QUOTED PASSAGE
☆ ☆ ☆ ☆ ☆ ☆ ☆
Background: The developmental oxyimino-cephalosporin CXA-101 (FR264205) is notable for having greater antipseudomonal activity than ceftazidime. It is active against Enterobacteriaceae too, but is compromised by extended-spectrum, AmpC and carbapenem-hydrolysing beta-lactamases. We investigated the tazobactam concentrations needed to potentiate this cephalosporin against strains with these mechanisms.
Methods: MIC chequerboards were prepared between CXA-101 and tazobactam (1-32 mg/L) using CLSI agar dilution methodology and a challenge panel of 'difficult' Enterobacteriaceae isolates.
Results: Only 20% of 59 extended-spectrum beta-lactamase (ESBL) producers were susceptible to unprotected CXA-101 at 8 mg/L (5% at 2 mg/L), but 76% were susceptible to CXA-101 + tazobactam at 8 + 4 mg/L and 93% at 8 + 8 mg/L. Among 20 AmpC-derepressed organisms, three of four Serratia spp. were susceptible to CXA-101 at 1-2 mg/L, but other species with the mechanism were more resistant; nevertheless, 70% were susceptible to CXA-101 + tazobactam at 8 + 4 mg/L and 95% at 8 + 8 mg/L. The six least-susceptible AmpC-derepressed isolates were all Enterobacter spp. The MICs of CXA-101 for Klebsiella oxytoca isolates hyperproducing K1 enzyme were 4 mg/L and were not significantly reduced by tazobactam: those for Klebsiella pneumoniae with KPC enzymes were >or=128 mg/L and, in four out of five cases, were not significantly reduced by tazobactam.
☆ ☆ ☆ ☆ ☆ ☆ ☆
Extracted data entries

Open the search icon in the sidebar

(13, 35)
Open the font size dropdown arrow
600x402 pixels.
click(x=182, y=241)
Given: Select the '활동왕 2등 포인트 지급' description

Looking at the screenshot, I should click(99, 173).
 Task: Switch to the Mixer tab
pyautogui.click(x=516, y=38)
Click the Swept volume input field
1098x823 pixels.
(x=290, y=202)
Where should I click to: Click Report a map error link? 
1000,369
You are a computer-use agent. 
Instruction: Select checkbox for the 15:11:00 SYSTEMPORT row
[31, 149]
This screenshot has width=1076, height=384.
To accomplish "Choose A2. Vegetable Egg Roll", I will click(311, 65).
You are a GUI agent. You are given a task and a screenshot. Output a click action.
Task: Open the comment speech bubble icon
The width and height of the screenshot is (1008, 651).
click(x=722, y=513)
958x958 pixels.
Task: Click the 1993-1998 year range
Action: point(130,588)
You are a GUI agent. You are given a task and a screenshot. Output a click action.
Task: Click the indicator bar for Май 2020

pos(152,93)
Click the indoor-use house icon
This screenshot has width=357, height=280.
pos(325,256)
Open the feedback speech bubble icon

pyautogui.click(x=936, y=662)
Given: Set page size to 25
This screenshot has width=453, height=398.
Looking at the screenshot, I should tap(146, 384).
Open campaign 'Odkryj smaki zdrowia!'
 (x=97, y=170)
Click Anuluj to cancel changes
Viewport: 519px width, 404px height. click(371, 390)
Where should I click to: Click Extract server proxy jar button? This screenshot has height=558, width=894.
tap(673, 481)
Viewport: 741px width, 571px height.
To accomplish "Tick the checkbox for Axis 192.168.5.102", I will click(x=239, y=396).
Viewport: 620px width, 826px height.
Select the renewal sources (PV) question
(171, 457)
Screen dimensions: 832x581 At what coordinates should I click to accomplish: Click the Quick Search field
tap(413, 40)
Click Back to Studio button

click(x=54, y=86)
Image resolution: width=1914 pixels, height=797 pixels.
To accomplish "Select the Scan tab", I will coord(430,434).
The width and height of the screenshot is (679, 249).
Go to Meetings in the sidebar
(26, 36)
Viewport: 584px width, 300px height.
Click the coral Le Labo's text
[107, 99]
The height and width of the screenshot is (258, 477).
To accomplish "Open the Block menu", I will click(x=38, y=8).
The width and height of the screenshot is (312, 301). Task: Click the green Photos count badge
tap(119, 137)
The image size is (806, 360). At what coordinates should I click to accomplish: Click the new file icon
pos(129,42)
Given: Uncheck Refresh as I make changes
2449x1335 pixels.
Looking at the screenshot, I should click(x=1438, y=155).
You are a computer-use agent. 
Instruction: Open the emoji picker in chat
☆ ☆ ☆ ☆ ☆ ☆ ☆
ASSIGNMENT A
From the Results section of the CXA-101 abstract, list every bacterial genus or species named.
ASSIGNMENT B
Please continue the CXA-101 abstract from the point where it stops.

WRITTEN REPLY A
Serratia spp., Enterobacter spp., Klebsiella oxytoca, Klebsiella pneumoniae

WRITTEN REPLY B
Conclusions: Tazobactam achieved concentration-dependent potentiation of CXA-101 versus ESBL producers and AmpC hyperproducers. If a breakpoint of 8 + 8 mg/L can be justified pharmacokinetically, CXA-101 + tazobactam should be active versus >90% of ESBL producers, AmpC hyperproducers and K1 hyperproducers. Most isolates with KPC or other carbapenemases will remain resistant.